Ryan Salvis quitte le Blizzard pour rentrer au bercail

Depuis son départ du Blizzard d’Edmundston, Ryan Salvis s’est retrouvé au centre de nombreuses rumeurs. Certains affirment qu’il a été congédié, d’autres qu’il a démissionné.

Plusieurs ont même avancé qu’il avait quitté son poste d’entraîneur-chef pour se joindre au personnel des Wildcats de Moncton. Une petite conversation avec l’homme au centre du tourbillon s’imposait.

D’entrée de jeu, l’ancien entraîneur affirme avoir quitté le Madawaska pour des raisons essentiellement familiales.

«Je veux essayer de trouver quelque chose plus près de la maison, plus près de Moncton», raconte-t-il.

«Après mon stage junior avec les Wildcats, j’ai terminé mes études universitaires (avec les X-Men de l’Université St-Francis Xavier) en Nouvelle-Écosse. J’ai ensuite été loin de la maison pour près de 10 ans.»

Entre 2007 et 2015, il s’est aligné avec les Condors de Bakersfield (Ligue de hockey de la côte Est), les Bucks de Laredo (Ligue de hockey centrale), le CIMT de Rivière-du-Loup (Ligue nord-américaine de hockey), ainsi qu’avec le Fire Antz de Fayetville, le Havoc de Huntsville, les Ice Flyers de Pensacola et les Ice Bears de Knoxville, toutes des formations de la Ligue de hockey professionnelle du sud.
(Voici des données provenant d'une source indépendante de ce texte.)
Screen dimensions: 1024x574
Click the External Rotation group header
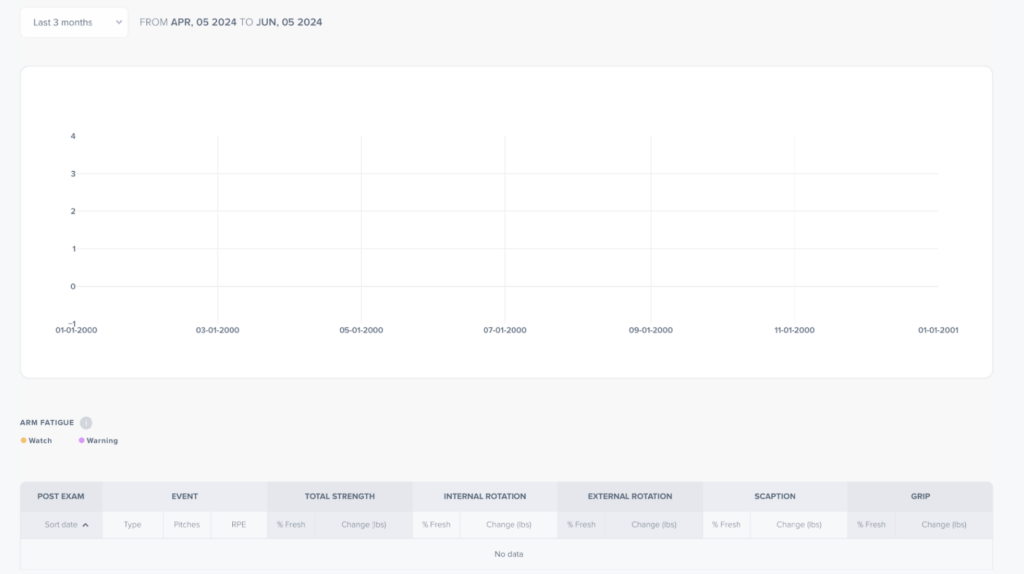click(x=630, y=496)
Après ces séjours en Californie, au Québec, au Texas, en Caroline du Nord, en Floride, en Alabama et au Tennessee, Ryan Salvis avait le goût de rentrer au bercail.
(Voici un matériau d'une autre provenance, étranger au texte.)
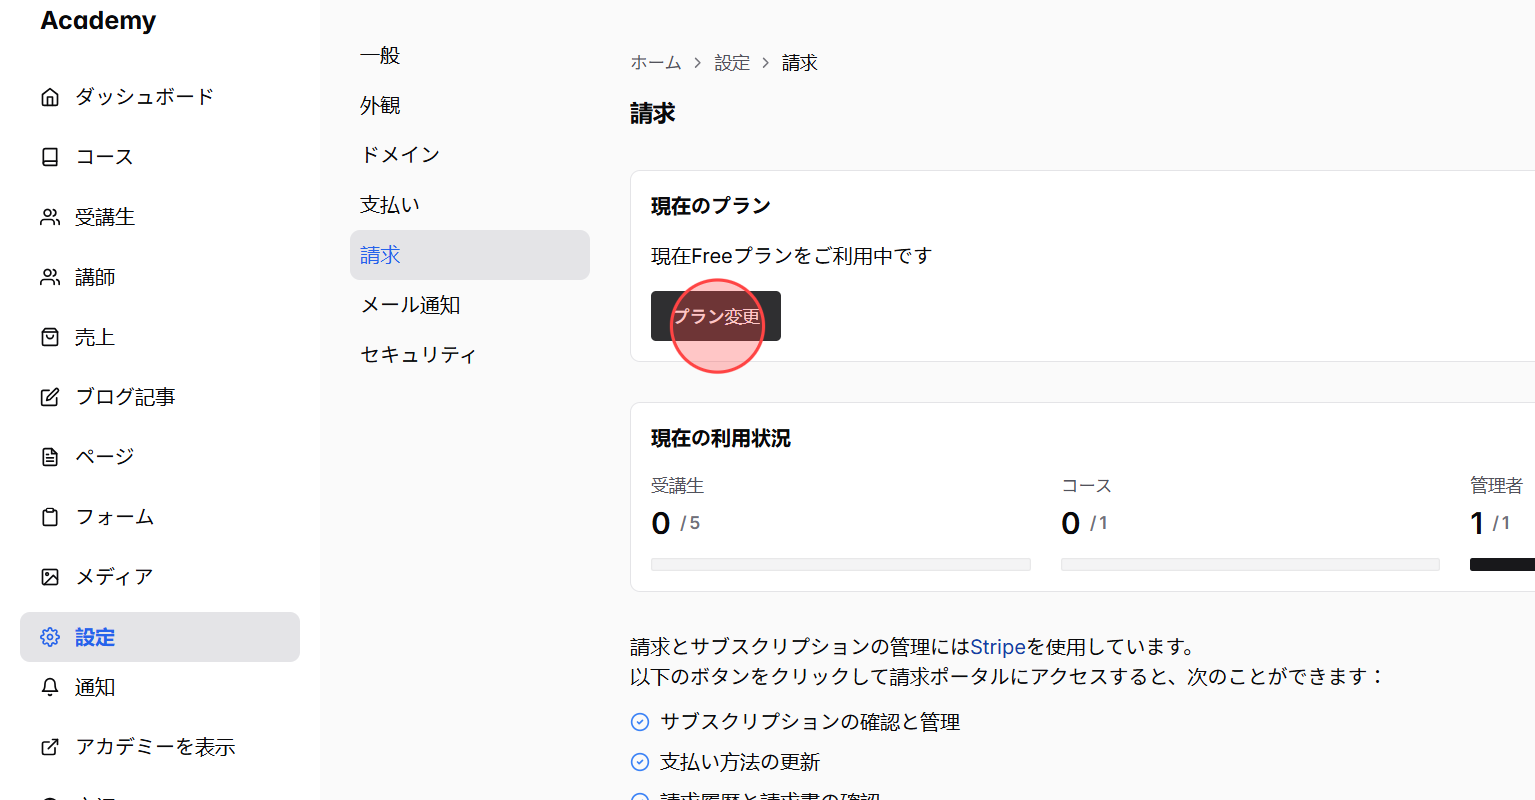The image size is (1535, 800).
Task: Click the プラン変更 button
Action: [716, 315]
«Ce ne fut pas une décision facile de quitter le Blizzard, mais ça devenait difficile de partager mon temps entre Moncton et Edmundston. Je dis souvent à mes joueurs que les décisions les plus difficiles sont souvent les meilleures. Je pense que ça s’applique aussi à mon cas.»

L’entraîneur a connu deux saisons glorieuses avec le Blizzard, avec un dossier global de 62-27-6-5.

En 2017-2019, Edmundston a mis la main sur le championnat, avec une victoire en six rencontres face aux Mariners de Yarmouth en finale.

Cette saison, le Blizzard a subi un revers en cinq rencontres aux mains des Tigres de Campbellton au premier tour éliminatoire.

«Nous avons eu beaucoup de succès sur la glace au cours de ces deux saisons. Nous avons remporté le titre de la ligue la première année et c’est quelque chose que je n’oublierai jamais», affirme Ryan Salvis.

«Je vais toujours me souvenir du travail acharné de tous les joueurs pour atteindre cet objectif. Je n’oublierai pas non plus tous les gens formidables que j’ai rencontrés.»

L’ancien pilote du Blizzard affirme ne pas avoir discuté avec la direction des Wildcats.

«Je n’ai pas vraiment parlé à personne de l’organisation à ce sujet. De toute façon, je pense qu’il n’y a aucun changement dans leur personnel d’entraîneurs. Pour le moment, je pense que ce ne sont que des rumeurs», avance-t-il.

«À moins qu’ils n’annoncent des changements au niveau de leur personnel, je ne pense pas avoir de discussions avec eux. Si c’était le cas, c’est peut-être quelque chose que j’explorerais. C’était mon équipe junior et ce serait formidable de me joindre à eux, mais pour l’instant, il n’y a rien d’autre que des rumeurs.»

Le directeur des opérations hockey des Wildcats, John Torchetti, a pour sa part parlé d’une mauvaise rumeur.

Ryan Salvis se dit ouvert à un autre poste d’entraîneur loin de Moncton, si les conditions sont favorables.

«Si j’ai une chance qui se présente loin de Moncton, je vais peut-être le considérer si ça vaut vraiment la peine. Mais pour le moment, je veux rester près de Moncton et poursuivre mon développement comme entraîneur», raconte-t-il.

«J’ai peut-être quelques options ,mais rien de sérieux pour le moment, on parle seulement de conversations préliminaires. Je vais voir ce qui est disponible et prendre une décision à partir de là.»